G.G. S'il en a fait, ce ne sont pas les siennes, ce sont les miennes. J'aurais dû me battre davantage pour défendre la démarche du président par rapport aux différents livres auxquels il a pu participer. Cette démarche de transparence, d'explication, de mise en récit du quinquennat était utile. Les trois principaux livres sur ces cinq ans (1) sont très intéressants, car ils permettent de comprendre comment le président a conduit ce quinquennat, quels ont été ses choix. J’ai été surpris par l'ampleur de la vague médiatique, je ne l'ai certainement pas assez anticipée. Et une fois qu'elle est arrivée, on aurait dû se battre davantage en assumant que ces bouquins étaient bons et qu'ils ne méritaient pas tant d'opprobre.

Dans le livre de Davet et Lhomme, on y trouvait une transparence sidérante, y compris sur des secrets militaires…

G.G. La transparence est une bonne chose. Le propre de la démocratie, c'est d'expliquer ses décisions, de ne pas les cacher. C'est ce qui fait la différence avec la dictature. Notre société a besoin de davantage de transparence. Par ailleurs, il n'y a eu aucun secret défense qui a été violé. Concernant la lutte contre le terrorisme, le président a toujours assumé publiquement que l'on cherchait à neutraliser les terroristes.

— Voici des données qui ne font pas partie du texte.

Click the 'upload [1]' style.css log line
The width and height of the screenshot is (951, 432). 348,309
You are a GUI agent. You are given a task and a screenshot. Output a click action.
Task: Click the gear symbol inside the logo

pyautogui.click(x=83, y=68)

Mais de là à ce qu'il confie que quatre opérations homicides et extrajudiciaires sur des cibles ennemies ont été décidées par lui…

G.G. Il a juste dit que quand on pouvait neutraliser les terroristes, on le faisait.

L'annonce sur l'inversion de la courbe du chômage conditionnant un futur mandat, n'était-ce pas une erreur de communication manifeste?

G.G. Je pense exactement l'inverse. Et je le dis d'autant mieux que je n'étais alors pas encore arrivé. Je trouve très bien que les hommes politiques considèrent que leur candidature à l'élection présidentielle n'est pas automatique. Et je trouve très intelligent et utile démocratiquement de lier cette candidature à la réalisation d'un objectif qui concerne directement la vie des gens. La courbe s'est inversée avant qu'il ne prenne sa décision de ne pas se représenter. On aurait préféré que ce soit plus tôt.

Comment doivent évoluer, selon vous, les journalistes dans leur rapport au politique?

G.G. J'aime bien l'échange avec les journalistes. J'ai beaucoup de respect pour leur travail. Le grand sujet, c'est d'arriver à trouver la bonne manière de travailler avec eux. Je ne leur demande pas d'être particulièrement favorables ou soumis à l'exécutif. Mais, parfois, les médias devraient parler des trains qui arrivent à l'heure.

C'est un peu le contraire du journalisme…

G.G. C'est ce que m'a répondu un de vos confrères: on n'est pas là pour dire du bien car les médias doivent être critiques.

Regrettez-vous le documentaire d'Yves Jeuland (2) où l'on ne voit que vous? François Hollande a eu cette phrase après la diffusion: «Je trouve que l'homme à lunettes à côté de Gaspard est très bien»…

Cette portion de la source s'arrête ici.